This could be fixed with multiple ready checks from the controller side. For example if the operator can not promote the pod to primary and is going into the timeout (300s), let the controller check for a Ready state. If not, select one other Ready-pod to be promoted. This could prevent the blocking state.
I hope my feedback is helpful to you :)
Thank you for sharing this. It is very helpful.
I am going to write a fix for this issue this Friday and perhaps I could have a fix ready by the end of April.
The most challenging part is to be able to consistently reproduce this issue so that I could write an automatised a test which reproduces this issue and then I write a fix which allows the test to pass.
We solved the problem in a non-operator-friendly-way, but it's working.
That is largely the methods I have had to take. Which is why I made this ticket. I was hoping for a way to work with the operator instead of against it.

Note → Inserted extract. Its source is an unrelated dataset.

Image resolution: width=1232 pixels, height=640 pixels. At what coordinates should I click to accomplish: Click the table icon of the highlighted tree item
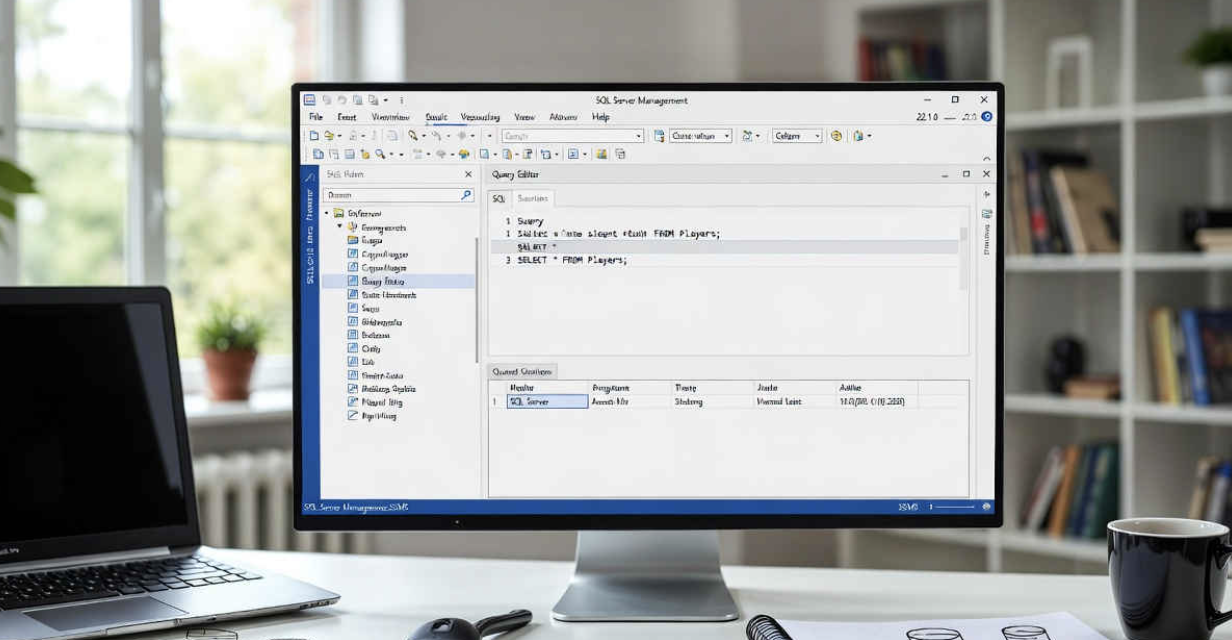coord(352,282)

- There's the way you mentioned
- backup and restore is also an option but we did not have backups at the time and there's a decent amount that goes into teaching people, getting the required software, where to store them etc.
- I can also log onto our NFS and wipe out the bad timelines so the pod starts but has bad data. As stated I know I have a good replica but once the bad primary is restored Kubegres takes over handling the cluster again so I just delete the stateful sets that have bad data and Kubegres will promote the good replica to be a primary and create two new replicas. It won't do that while it has any pods with problems though which is why I have to bring the old primary up even if it has bad data.
- I can swap the PVs backing the databases behind the scenes and just spin up a new cluster then re-attach the good PV to it
So far option 3 has been the easiest. Most of the time the scenario is an SA forgot to put the cluster into maintenance mode. So we don't really know what went wrong, just that the cluster is not happy. We do know we have a good Replica with good data we want to use, but Kubegres just won't promote it until everything is happy and dandy again.
If I had to personally recommend an approach I'd probably add a forcePromote option to the promotePod hook. Either a complete new key or make it a json object that takes the podName and force keys. Really doesn't matter to me how.
But basically a way to tell it to forget about the current blocker and just promote a pod to be the primary, then it can either delete the bad ones or let the user know (via documentation or logs I guess) to delete the bad ones. Then kubegres from what I have seen will spin up new good replicas connected to that primary it just promoted.
Any word on this?